Corinne Mollien, 45 ans, Amiens (80), responsable d’une boutique de prêt-à-porter.
Madame Royal, bonsoir. Je voulais vous poser une question pour la rentrée scolaire. Vous comptez faire
quoi pour la rentrée scolaire ? Remonter la rentrée scolaire, mais quand ?
Ségolène Royal
L’allocation de rentrée scolaire ?
Corinne Mollien
Voilà.
Ségolène Royal
À la prochaine rentrée l’allocation de rentrée scolaire sera doublée. Elle passera à 540 euros.
Corinne Mollien
540 euros.
Ségolène Royal
Oui.
Corinne Mollien
Pour les lycéennes aussi ?
Ségolène Royal
Oui, mais c’est sous conditions de ressources.
Corinne Mollien
Ah voilà, d’accord.
Ségolène Royal
Ah ben oui. Je pense que les prestations… Mais c’est sous conditions de ressources… Votre enfant
perçoit déjà l’allocation de rentrée scolaire ?
Corinne Mollien
Je touche mais…
Ségolène Royal
Oui, donc si vous relevez de l’allocation de rentrée scolaire, la rentrée prochaine cette allocation sera de
540 euros. Parce que je pense que c’est une façon de relancer aussi le pouvoir d’achat en favorisant
l’égalité scolaire. Veiller que cette allocation profite bien, bien sûr, aux élèves, très concrètement. Et je
n’ai pas répondu à la dame tout à l’heure…
Patrick Poivre d’Arvor
Sur le soutien scolaire.
Ségolène Royal
Sur le soutien scolaire, vous avez tellement raison, tellement raison. Les inégalités, mais les inégalités se
nouent là, entre les familles qui peuvent aider leurs enfants et les autres. Et moi, l’école de la République
que je veux, c’est une école qui donne les mêmes chances, le plus possible, à tous les enfants. Et je veux
que l’école publique, laïque et républicaine s’oriente vers le soutien individualisé aux élèves. Et je pense
qu’on en a la capacité. Il faut maintenant faire du sur- mesure. Et donc soit ce seront les enseignants qui
feront du soutien individualisé s’ils le souhaitent, soit nous créerons un nouveau métier, qui est un métier
de répétiteur, qui va encadrer les élèves gratuitement, ou dans le quartier ou dans le collège, parce qu’il y
a beaucoup de collégiens qui reprennent le ramassage scolaire et qui auront envie aussi que le soutien
scolaire ne se fasse pas forcément au collège, donc ça peut être fait aussi dans le quartier, en articulation
avec les parents pour ne pas les disqualifier, c’est très important, et avec les collectivités locales, donc ça
va être discuté par bassin scolaire, notamment dans les collèges et dans les écoles, avec les départements
et les communes. Mais je veux que le soutien scolaire, c’est dans mon pacte présidentiel, soit gratuit et
puisse aller à tous les élèves pour les raccrocher au bon moment. Et je veux que tous les élèves qui
veulent une place en internat de proximité puissent trouvent une place en internat, pour être bien
encadrés.
Patrick Poivre d’Arvor
Monsieur essaie désespérément de vous poser une question…
Sonia Boulila
Et sur les conditions de travail de la femme…
Patrick Poivre d’Arvor
Non s’il vous plaît madame, que chacun puisse s’exprimer. Monsieur, s’il vous plaît…

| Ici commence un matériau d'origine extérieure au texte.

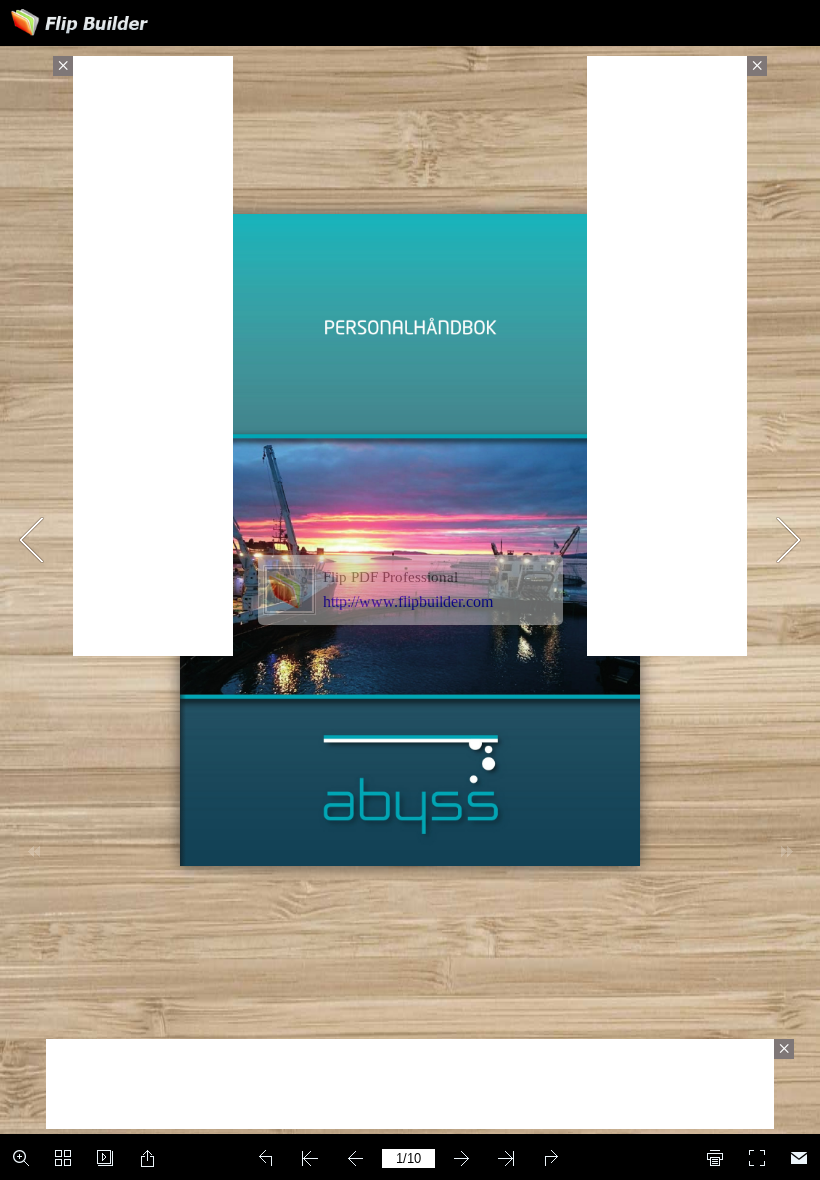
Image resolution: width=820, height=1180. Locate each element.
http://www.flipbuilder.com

Christophe Lavau, 50 ans, Puisseguin (33), viticulteur.
Ma question a trait à la formation, et notamment en France, puisque madame parlait de la formation par
alternance. Je suis président d’un centre de formation par alternance, une maison familiale, à Vert en
Gironde et on pratique cette formation dès l’âge de 14 ans sur les 4ème, 3ème et ainsi de suite, jusqu’à un
haut niveau puisqu’on a des classes notamment sur la formation qualité, post-BTS, sur le notorisme
depuis cette année pour diversifier. Que pensez-vous appliquer par rapport à cette formation et une
question accessoire sur la viticulture, puisque le sujet n’a pas été abordé ce soir.
Patrick Poivre d’Arvor
Il l’a été un peu, mais pas d’une manière…
Ségolène Royal
C’est vrai que les maisons familiales et rurales font un travail par alternance. Mais c’est vrai aussi dans le
secteur public, cette possibilité est ouverte.
Christophe Lavau
On fête les 70 ans de l’enseignement par alternance pratiqué dans les maisons familiales cette année.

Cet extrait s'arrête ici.